The Serbian Environmental Protection Agency (SEPA) usually publishes the annual report only in September of the following year.
PM pollution affects almost entire population everywhere it is measured
NEA said 2.4 million people or 93% of the population of the cities where PM pollution is measured are exposed to excessive concentrations in the form of illegal annual mean values or the number of days with excessive daily mean levels.
There are nine locations in Serbia that would rank worse in the PM2.5 category than the most polluted city in the EU according to the new classification – all annual mean values above 25 micrograms per cubic meter are marked as very polluted.
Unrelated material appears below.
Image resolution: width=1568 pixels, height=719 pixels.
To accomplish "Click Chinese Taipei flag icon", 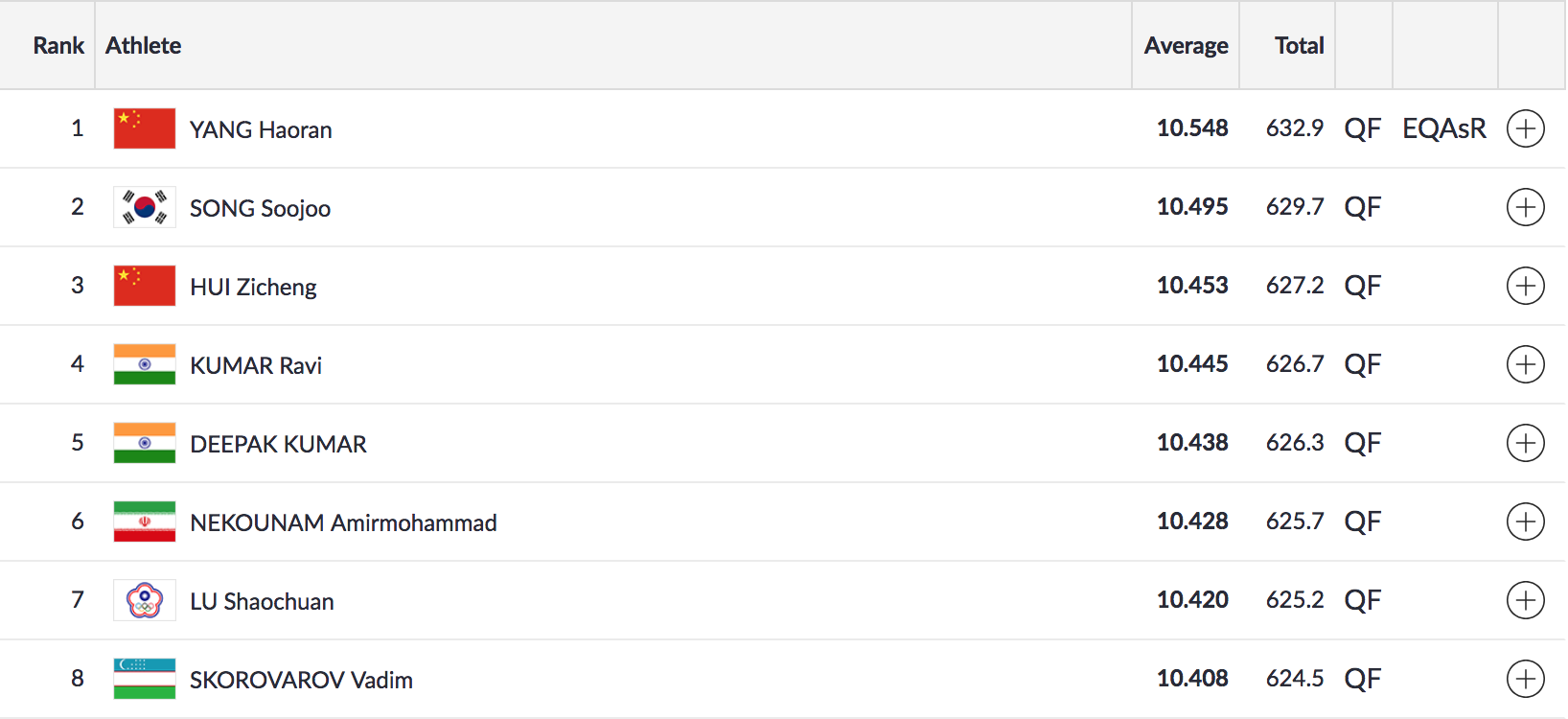I will (x=144, y=600).
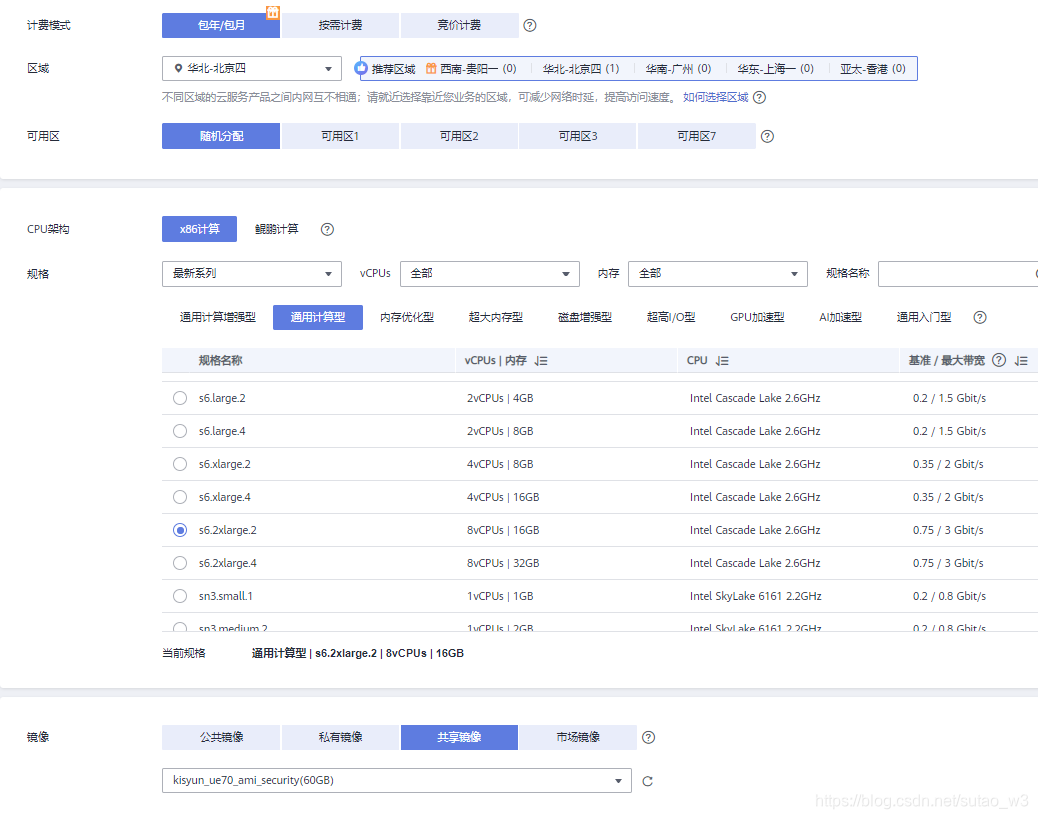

The new system doesn’t even include annual mean concentrations above 35 micrograms anymore, but they were registered in Serbia in Novi Pazar, at the Radinac station in Smederevo (next to a steel plant), in Valjevo and in Kosjerić, which is home to a cement production facility. Still, the Smederevo unit was turned on just last month so the data doesn’t cover the full year.
The EU doesn’t even recognize anymore the PM2.5 pollution levels that the people of Novi Pazar, Smederevo, Valjevo and Kosjerić were exposed to last year
The village of Popovac, where the Moravacem cement plant is operating, had the highest presence of PM10 in the air after Novi Pazar and Valjevo. As for nitrogen dioxide (NO2), Beograd Mostar in the center of Belgrade won the unwanted title, followed by Užice and another location in Smederevo – Carina.
Belgrade has had excessively polluted air for six years in a row now and it is officially the most polluted city in Europe with more than one million people, the report adds. Only 12 out of 29 cities with more than 50,000 inhabitants have governmental stations for automatic monitoring of PM particles, the authors said. Kragujevac, Zrenjanin, Leskovac and Kruševac have more than 100,000 people each, but they are not included in the network.
It means 1.35 million people in cities or 19% of the entire population isn’t informed on the quality of air unless they use data from the so-called citizens’ monitoring system, a network of personal devices.
People of Bor also suffering from arsenic, heavy metals
The results of laboratory analysis of suspended particles are late, NEA pointed out, explaining its report therefore lacks the data on the heavy metal content.
Almost at every point where PM10 is measured in real time, there are excessive levels according to at least one of two criteria: the number of days with a daily mean that is higher than allowed and the annual mean pollution above the threshold.
The citizens of Bor breathe scary quantities of SO2 and arsenic, to say the least
As for Bor, the mining hub is the only place for now where the risk of high concentrations of SO2 has been identified. All three stations top the list according to several criteria for the dangerous compound. The presence of arsenic in the finest suspended particles has been extremely elevated for several years and it gets to levels 90 times higher than allowed, while the situation is the same with heavy metals – lead, cadmium, nickel, copper.
Experts from NEA urged decision makers to reveal how much the emissions of pollutants into the air from thermal power plants, the industry and small and individual furnaces have been reduced in the past five years. They also asked how much funds collected under the polluter pays principle have been invested in the protection and improvement of the environment on the national, regional and local levels and what is the rate of implementation of local action plans for reducing air pollution.